▶ [Given data]
::::::::
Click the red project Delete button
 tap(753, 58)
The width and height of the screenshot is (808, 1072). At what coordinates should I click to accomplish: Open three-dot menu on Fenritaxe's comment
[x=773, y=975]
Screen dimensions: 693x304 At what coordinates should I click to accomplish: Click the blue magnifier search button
::::::::
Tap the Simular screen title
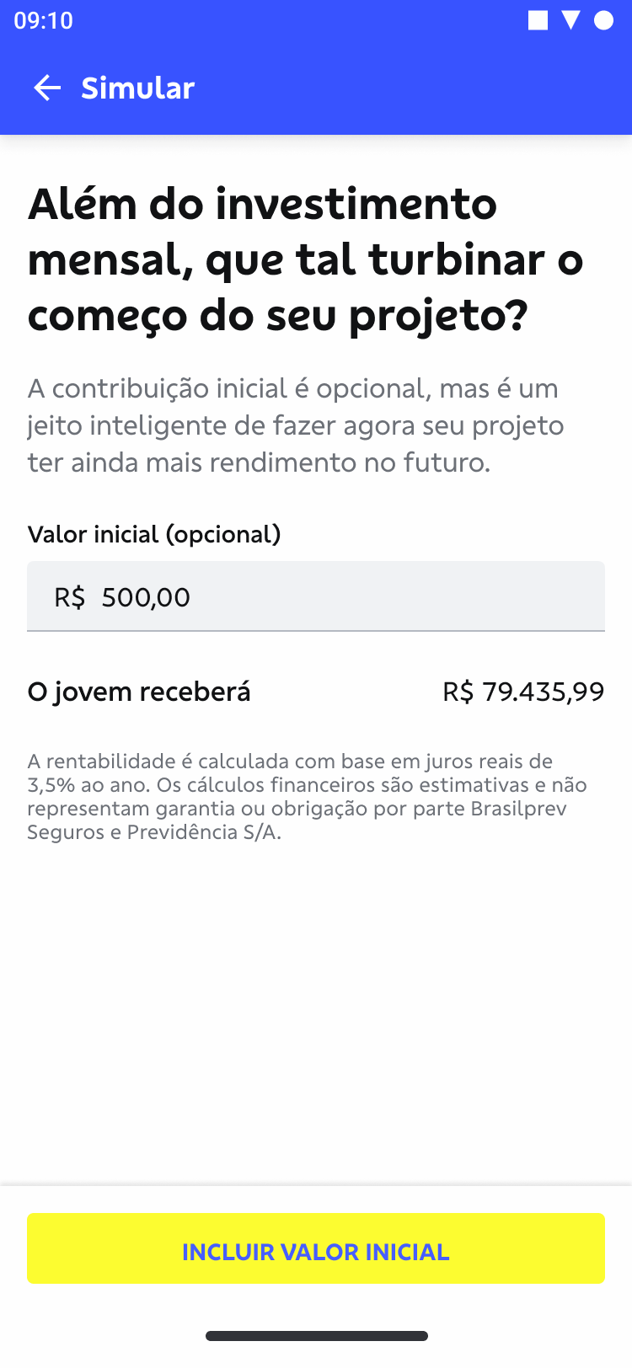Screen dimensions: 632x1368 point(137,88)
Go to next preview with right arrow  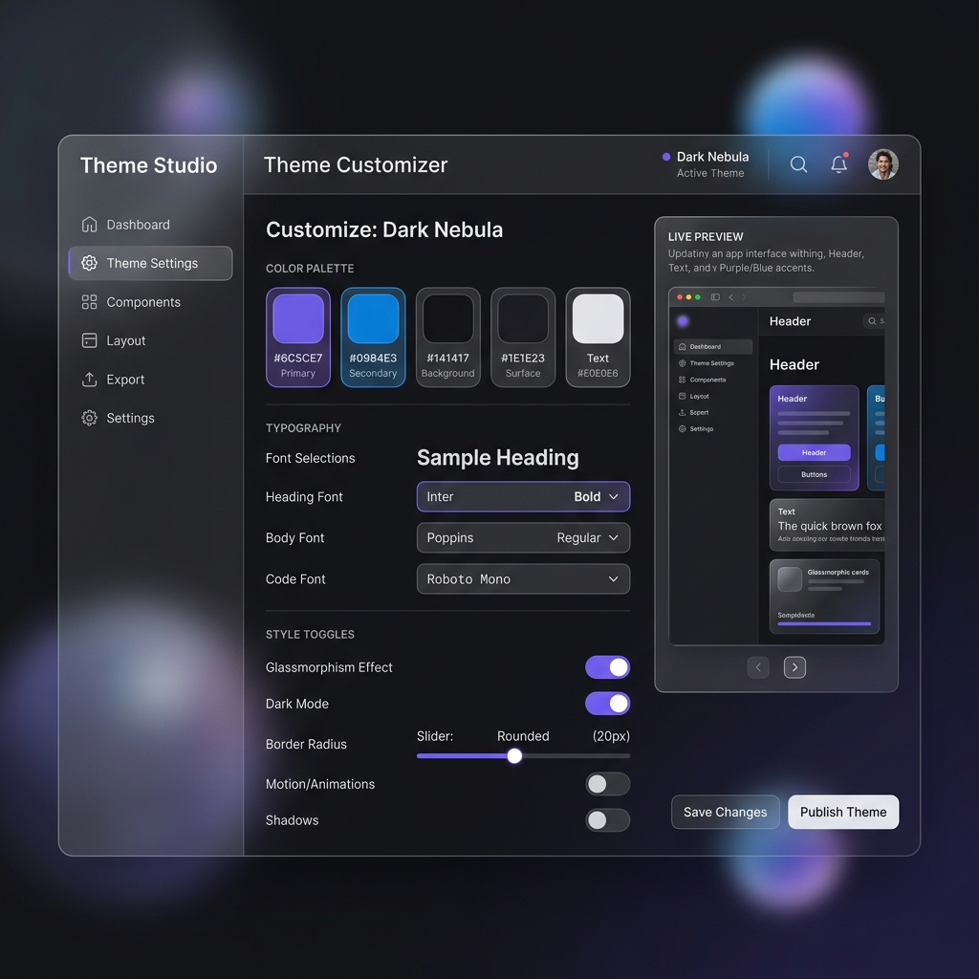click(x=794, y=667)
::::::::
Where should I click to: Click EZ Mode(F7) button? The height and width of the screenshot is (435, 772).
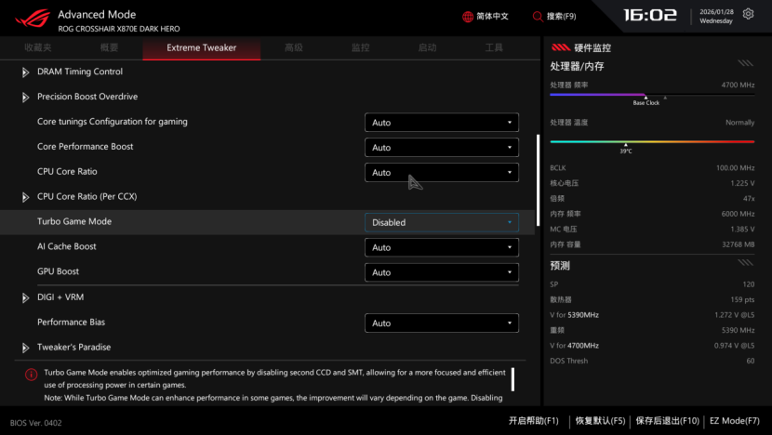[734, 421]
::::::::
▶ [Problem details] Quote the items between the line containing "The width and" and the line containing "Screen dimensions: 693x304", both lines included.

▶ [Task solution]
The width and height of the screenshot is (808, 1072). At what coordinates should I click to accomplish: Open three-dot menu on Fenritaxe's comment
[x=773, y=975]
Screen dimensions: 693x304 At what coordinates should I click to accomplish: Click the blue magnifier search button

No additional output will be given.